What would a typical workflow look like?
What you would do is somehow get all of this raw data into a data store, you would periodically query that data, get the data out, feed it into your EGADS system, train the model continuously.
You would enable certain parameters, like auto-tuning, let it tune itself, let it figure out the right model.
When it's ready, in real-time, you can actually query the system and get the data out. But all of this is pretty cumbersome, you need to do so many things to make this work.
We have another system called Yahoo Sherlock (I promise the last one).
This one's going to tie everything together, everything will make sense after this.
Sherlock is a system on Druid and EGADS, it abstracts out all the complexity that you see in running these large-scale forecasting pipelines.
It has automated monitoring, it's very scalable. The other thing is it has a lot of seasonality information in it.
One of the biggest problems with time series is, what sort of window do you use? You can have a trend that goes up and then down. If you focus only on the region which is going up, and you have a very small window, you'll only see the data going up, you will never find it going down.
One of the biggest challenges always is to figure out the window that you need to process this data on. Alerting on anomalies - this is tying everything together.
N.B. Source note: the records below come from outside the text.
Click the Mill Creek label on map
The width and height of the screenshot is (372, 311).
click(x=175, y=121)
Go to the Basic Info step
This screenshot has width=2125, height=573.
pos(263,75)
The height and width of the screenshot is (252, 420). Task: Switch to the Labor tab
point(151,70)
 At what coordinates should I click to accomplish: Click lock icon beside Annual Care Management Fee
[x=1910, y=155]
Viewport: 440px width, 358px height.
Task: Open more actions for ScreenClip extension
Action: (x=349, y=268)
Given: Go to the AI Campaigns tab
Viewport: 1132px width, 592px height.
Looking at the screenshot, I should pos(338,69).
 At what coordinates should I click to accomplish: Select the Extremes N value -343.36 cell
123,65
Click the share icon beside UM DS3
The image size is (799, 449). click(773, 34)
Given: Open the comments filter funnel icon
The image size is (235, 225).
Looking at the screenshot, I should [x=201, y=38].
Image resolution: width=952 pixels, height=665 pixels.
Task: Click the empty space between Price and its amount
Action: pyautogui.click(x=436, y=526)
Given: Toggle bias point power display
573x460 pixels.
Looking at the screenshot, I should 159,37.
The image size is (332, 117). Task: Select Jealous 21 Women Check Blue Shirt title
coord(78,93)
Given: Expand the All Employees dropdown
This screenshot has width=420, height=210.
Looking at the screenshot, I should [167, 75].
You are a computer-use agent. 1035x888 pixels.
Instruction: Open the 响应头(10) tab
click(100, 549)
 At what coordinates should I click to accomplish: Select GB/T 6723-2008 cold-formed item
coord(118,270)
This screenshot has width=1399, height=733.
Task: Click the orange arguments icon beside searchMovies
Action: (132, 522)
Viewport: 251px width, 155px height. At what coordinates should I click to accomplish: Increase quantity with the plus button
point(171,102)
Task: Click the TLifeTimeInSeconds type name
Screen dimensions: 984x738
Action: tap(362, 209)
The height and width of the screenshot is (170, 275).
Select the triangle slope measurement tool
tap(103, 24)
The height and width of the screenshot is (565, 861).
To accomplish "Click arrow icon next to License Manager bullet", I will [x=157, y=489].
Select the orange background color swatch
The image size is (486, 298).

You start a job that trains this data so you query Druid, you get a response back, you give it your time series parser, the time series gives it to the next system, which actually does the anomaly reduction and training of the model.
All the anomalies are actually reported, you can have emails sent out, you can have alerts fired, this data also gets stored in HDFS or any deep storage.
Then you can keep learning continuously from that.
We built all of this and the reason why we want to do that is to extrapolate this graph.
One example is the revenue graph, if you can extrapolate that graph and actually tell users in real-time that the revenue is actually going to fall, they can go ahead and proactively take an action on that.
Another thing I talked about was the age and gender estimates. That's more of a batch use case but all of that adds value to our customers.